Current patients aren't the only ones who benefit from the eye institute’s neuro-ophthalmologists.

“These guys are awesome teachers,” says Henchcliffe, professor and chair of the UCI School of Medicine's Department of Neurology. “When we train neurologists, they need to understand a certain amount of neuro-ophthalmology. We’re fortunate that Dr. Patel and Dr. Spiegel are very involved with teaching our residents and even their peers.”

The medical school's Department of Ophthalmology also recently launched a neuro-ophthalmology fellowship, offering advanced training to doctors who want to specialize in the field. 

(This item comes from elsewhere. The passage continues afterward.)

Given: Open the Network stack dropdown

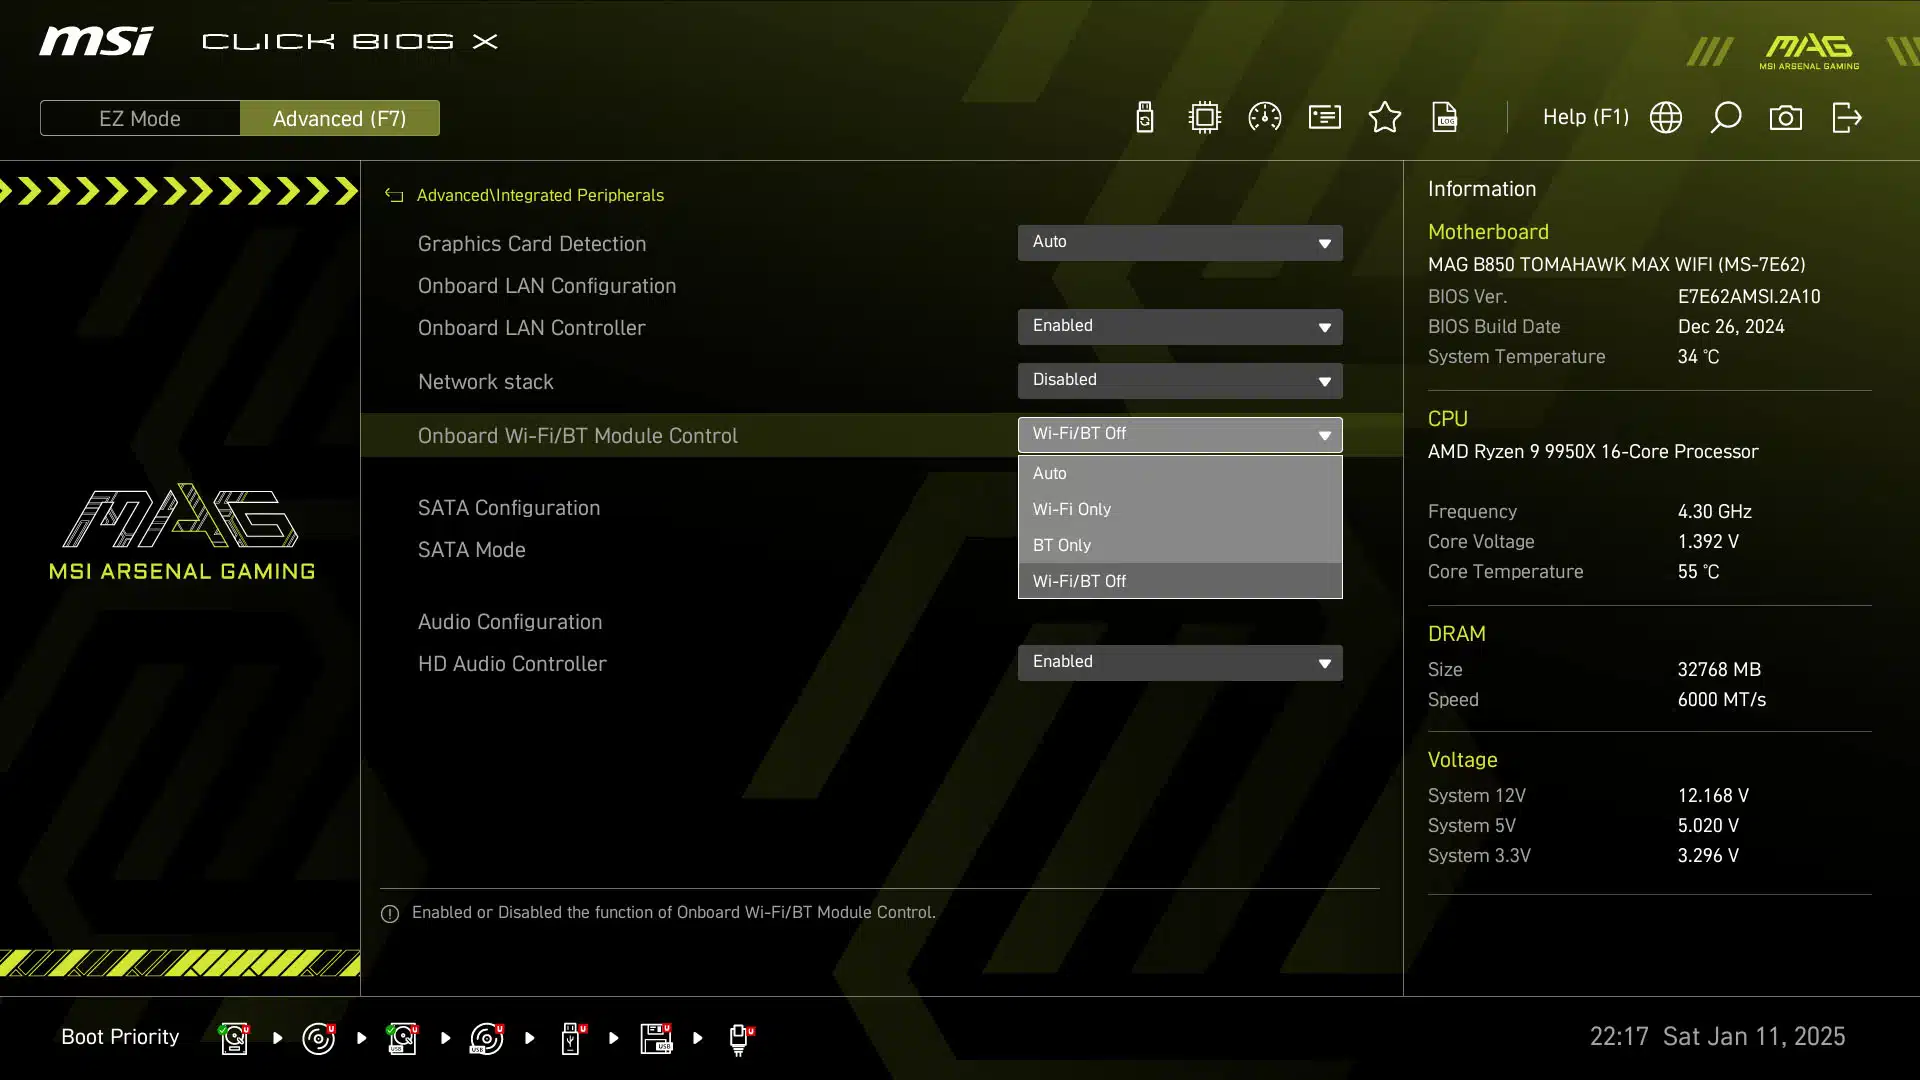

Henchcliffe, who closely watches the eye institute's research findings, is especially excited about neuro-ophthalmology research that may lead to better imaging techniques and identifying new biomarkers for neurological diseases.

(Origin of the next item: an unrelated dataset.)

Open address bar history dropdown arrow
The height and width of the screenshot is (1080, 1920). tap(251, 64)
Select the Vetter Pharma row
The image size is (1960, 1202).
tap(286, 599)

“We pride ourselves on providing superior clinical care, but we need to improve the options available to patients, and that’s where we need more research,” she says. “As neurologists, we pay attention to the research in ophthalmology, because where they lead, we can follow.”

Restoring sight

When Patel saw the pregnant woman who was losing her sight, he ordered tests to identify the source of inflammation that was affecting her vision. He also coordinated with neurologists to give her intravenous immunoglobulin (IVIG) to tamp down the inflammation. Within a matter of days, her vision was restored.

“She needed the highest order of care from a team working together across multiple areas of expertise,” says Patel. “That can be more difficult to get in an outpatient setting, but it is exactly what an academic medical system like UCI Health can provide." 

“As neuro-ophthalmologists, we collaborate with neurologists and neuro-immunologists every day,” he adds. “In this case, we worked together to take her from blindness to seeing.”